中国電力が原発の使用済み核燃料の中間貯蔵施設建設に向け、山口県上関(かみのせき)町の同社所有地で、ボーリングなどの調査を実施したいと同町に申し入れた。同町議会はきのう臨時議会を開き、西哲夫町長が調査を受け入れると表明した。

 東京電力などが出資する施設が青森県むつ市にあり、実現すれば全国で2例目になる。だが建設には住民の理解が大前提となる。申し入れから2週間ほどで、地元向けの説明会も開かれていない中での容認は、拙速と言わざるを得ない。

 上関町は1982年に原発の誘致を表明した。2009年に準備工事が始まった後、11年の東電福島第1原発事故の影響で工事が中断し、住民の反対運動もあり再開できない状態となっていた。そのため町側が代替の地域振興策を求めていた。

 同町の試算では、中間貯蔵施設の誘致による交付金は、立地調査から50年間の操業期間終了までの合計で約360億円に上る。西町長は「建設と調査は別」と述べたが、調査自体が地域の将来に関わる問題だ。議論を尽くさないまま出した判断は、住民の分断を広げかねない。

 施設は中国電と関西電力が共同で開発を目指す。国内最多の原発6基を稼働させる関電は、原発内の使用済み核燃料プールが今後5~7年で満杯となる。関電は、原発が立地する福井県に対し、中間貯蔵の県外候補地を今年末までに示すと約束している。できなければ、一部原発の運転を停止しなければならない。

 中国電との共同開発は、関電にとってまさに「渡りに船」だろう。ただ、むつ市の施設への搬入を模索して同市に拒絶された経緯もある。他地域の燃料受け入れに地元の同意が得られるかは見通せない。

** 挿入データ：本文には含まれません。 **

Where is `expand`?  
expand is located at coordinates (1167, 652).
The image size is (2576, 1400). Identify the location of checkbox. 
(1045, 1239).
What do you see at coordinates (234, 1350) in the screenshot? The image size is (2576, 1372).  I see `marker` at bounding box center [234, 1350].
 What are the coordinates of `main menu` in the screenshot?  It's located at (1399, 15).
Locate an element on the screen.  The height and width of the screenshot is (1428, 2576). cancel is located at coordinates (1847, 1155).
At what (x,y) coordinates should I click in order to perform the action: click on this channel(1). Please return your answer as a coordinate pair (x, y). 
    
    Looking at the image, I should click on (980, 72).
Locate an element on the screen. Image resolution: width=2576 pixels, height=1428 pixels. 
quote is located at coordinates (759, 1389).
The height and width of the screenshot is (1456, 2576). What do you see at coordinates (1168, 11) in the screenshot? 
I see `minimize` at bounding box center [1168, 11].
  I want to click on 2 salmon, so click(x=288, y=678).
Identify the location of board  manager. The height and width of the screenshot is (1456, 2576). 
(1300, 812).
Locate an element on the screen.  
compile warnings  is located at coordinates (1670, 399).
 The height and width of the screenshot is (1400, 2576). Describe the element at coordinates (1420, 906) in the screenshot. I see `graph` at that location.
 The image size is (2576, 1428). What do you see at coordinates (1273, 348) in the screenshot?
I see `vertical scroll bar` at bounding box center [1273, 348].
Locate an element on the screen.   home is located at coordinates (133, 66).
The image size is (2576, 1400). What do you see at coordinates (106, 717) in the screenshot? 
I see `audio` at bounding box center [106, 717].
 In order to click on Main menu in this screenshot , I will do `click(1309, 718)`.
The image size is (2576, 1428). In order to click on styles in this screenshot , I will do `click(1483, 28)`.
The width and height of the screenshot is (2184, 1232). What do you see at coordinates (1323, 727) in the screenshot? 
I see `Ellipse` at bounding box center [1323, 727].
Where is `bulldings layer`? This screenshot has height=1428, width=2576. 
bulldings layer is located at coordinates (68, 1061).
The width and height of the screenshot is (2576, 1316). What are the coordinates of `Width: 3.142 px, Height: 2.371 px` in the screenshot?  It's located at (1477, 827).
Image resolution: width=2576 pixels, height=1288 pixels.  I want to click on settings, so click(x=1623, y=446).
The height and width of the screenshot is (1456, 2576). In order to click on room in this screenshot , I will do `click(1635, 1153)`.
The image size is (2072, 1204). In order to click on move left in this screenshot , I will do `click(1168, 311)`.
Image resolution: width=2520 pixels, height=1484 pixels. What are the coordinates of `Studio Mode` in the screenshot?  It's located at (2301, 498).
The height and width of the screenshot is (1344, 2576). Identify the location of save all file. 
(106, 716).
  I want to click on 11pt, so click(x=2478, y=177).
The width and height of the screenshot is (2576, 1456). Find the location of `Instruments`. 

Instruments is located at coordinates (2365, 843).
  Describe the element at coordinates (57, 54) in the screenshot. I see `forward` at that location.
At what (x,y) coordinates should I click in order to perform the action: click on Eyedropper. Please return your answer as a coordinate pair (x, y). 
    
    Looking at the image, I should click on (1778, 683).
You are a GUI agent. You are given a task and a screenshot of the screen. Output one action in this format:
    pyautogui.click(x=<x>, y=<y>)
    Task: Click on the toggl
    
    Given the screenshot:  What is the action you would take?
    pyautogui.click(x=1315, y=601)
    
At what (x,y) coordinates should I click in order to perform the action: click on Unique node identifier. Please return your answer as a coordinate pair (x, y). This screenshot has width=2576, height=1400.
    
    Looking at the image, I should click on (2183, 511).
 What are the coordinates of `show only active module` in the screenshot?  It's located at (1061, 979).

 中間貯蔵では、一般的に燃料を金属容器に入れて自然冷却する。プールでの保管より安全性が高いとされるものの、地震や津波など災害への対応なども含め、住民への説明が欠かせない。中国電と関電は丁寧に疑問に答える責任がある。

 中間貯蔵施設は国の核燃料サイクル政策の中で位置付けられている。ところが使用済み核燃料の再処理工場は完成延期を繰り返し、再処理したMOX燃料を使うプルサーマル発電も拡大していない。最後に残る高レベル放射性廃棄物の処分場候補地も未決定だ。核燃サイクルは事実上破綻しており、中間貯蔵のはずが最終処分場になりかねない。

 原発内にたまる大量の使用済み核燃料の安全な保管と処分の問題からは逃げられないとしても、生じる量を減らすのが先決である。政府は現実を直視し、脱原発依存の政策にかじを切るべきだ。